• _Exercise brief_:
Within the following material, tally each line that contains the string "sidebar". Give the tally only.

• _Task inputs_:

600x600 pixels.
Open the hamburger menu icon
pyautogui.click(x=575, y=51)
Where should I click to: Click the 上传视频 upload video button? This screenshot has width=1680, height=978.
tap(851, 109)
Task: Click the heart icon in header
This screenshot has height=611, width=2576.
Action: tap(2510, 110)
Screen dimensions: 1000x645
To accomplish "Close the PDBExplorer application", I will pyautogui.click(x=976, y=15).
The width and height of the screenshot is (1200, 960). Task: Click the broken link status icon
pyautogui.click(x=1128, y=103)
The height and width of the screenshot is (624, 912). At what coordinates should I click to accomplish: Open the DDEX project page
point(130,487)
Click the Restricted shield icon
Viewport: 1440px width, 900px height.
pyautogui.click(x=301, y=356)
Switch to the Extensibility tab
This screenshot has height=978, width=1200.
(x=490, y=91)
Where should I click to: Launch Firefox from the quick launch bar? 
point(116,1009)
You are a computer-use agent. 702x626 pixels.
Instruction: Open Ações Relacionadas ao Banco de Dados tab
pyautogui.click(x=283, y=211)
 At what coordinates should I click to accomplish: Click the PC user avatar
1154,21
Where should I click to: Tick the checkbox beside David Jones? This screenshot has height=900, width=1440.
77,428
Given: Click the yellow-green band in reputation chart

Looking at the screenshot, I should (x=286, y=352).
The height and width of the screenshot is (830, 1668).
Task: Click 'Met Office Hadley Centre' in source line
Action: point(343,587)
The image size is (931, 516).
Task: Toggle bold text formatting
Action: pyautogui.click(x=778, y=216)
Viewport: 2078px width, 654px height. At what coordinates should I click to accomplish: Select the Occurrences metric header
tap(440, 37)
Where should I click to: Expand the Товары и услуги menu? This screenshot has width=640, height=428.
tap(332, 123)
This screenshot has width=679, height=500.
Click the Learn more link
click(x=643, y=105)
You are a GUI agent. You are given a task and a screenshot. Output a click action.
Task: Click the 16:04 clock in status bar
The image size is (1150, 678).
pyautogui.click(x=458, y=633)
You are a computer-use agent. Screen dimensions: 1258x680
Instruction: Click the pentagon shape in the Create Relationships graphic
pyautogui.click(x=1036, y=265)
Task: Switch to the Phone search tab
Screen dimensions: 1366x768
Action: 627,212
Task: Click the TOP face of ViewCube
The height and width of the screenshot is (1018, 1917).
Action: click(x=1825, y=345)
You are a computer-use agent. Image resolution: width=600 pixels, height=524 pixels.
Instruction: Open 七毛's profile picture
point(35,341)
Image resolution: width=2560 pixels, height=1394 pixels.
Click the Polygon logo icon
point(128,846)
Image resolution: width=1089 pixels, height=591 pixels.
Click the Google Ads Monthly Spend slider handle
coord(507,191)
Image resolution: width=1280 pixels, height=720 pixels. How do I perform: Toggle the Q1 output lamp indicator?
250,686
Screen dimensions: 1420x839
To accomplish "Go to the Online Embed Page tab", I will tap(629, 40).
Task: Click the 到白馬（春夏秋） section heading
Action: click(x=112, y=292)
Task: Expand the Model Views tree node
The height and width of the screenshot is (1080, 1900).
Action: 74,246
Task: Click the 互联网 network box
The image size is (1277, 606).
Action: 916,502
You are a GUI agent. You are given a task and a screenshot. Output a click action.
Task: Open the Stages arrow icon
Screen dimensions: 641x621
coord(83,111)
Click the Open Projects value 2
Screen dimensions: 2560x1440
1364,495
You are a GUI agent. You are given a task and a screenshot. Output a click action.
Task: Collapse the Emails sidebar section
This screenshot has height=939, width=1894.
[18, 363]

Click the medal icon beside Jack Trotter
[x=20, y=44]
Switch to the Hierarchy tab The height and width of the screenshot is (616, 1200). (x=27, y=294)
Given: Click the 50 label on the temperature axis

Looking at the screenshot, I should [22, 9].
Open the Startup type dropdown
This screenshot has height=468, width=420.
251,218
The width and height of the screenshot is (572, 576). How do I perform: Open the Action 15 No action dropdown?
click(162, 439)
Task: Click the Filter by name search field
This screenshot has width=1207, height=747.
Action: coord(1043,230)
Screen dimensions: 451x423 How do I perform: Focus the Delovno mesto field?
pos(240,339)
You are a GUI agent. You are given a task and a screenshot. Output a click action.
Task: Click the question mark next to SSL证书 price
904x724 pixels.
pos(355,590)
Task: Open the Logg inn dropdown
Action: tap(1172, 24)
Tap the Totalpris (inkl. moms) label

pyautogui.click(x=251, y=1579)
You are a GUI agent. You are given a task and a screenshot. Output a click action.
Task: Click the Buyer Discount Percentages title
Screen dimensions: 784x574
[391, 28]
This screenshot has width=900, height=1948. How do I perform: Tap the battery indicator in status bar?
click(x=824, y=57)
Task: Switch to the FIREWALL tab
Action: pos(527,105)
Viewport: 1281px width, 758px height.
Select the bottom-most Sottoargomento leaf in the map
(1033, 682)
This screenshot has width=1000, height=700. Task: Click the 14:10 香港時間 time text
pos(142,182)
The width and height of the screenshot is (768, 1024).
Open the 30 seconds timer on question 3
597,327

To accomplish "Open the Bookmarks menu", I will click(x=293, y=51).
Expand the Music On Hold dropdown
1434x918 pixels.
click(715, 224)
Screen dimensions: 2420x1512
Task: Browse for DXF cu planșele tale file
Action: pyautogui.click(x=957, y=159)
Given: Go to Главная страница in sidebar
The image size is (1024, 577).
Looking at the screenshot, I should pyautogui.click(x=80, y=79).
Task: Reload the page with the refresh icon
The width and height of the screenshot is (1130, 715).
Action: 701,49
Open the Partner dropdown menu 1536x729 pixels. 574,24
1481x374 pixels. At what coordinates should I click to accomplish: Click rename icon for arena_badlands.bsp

• _Response to the task_:
2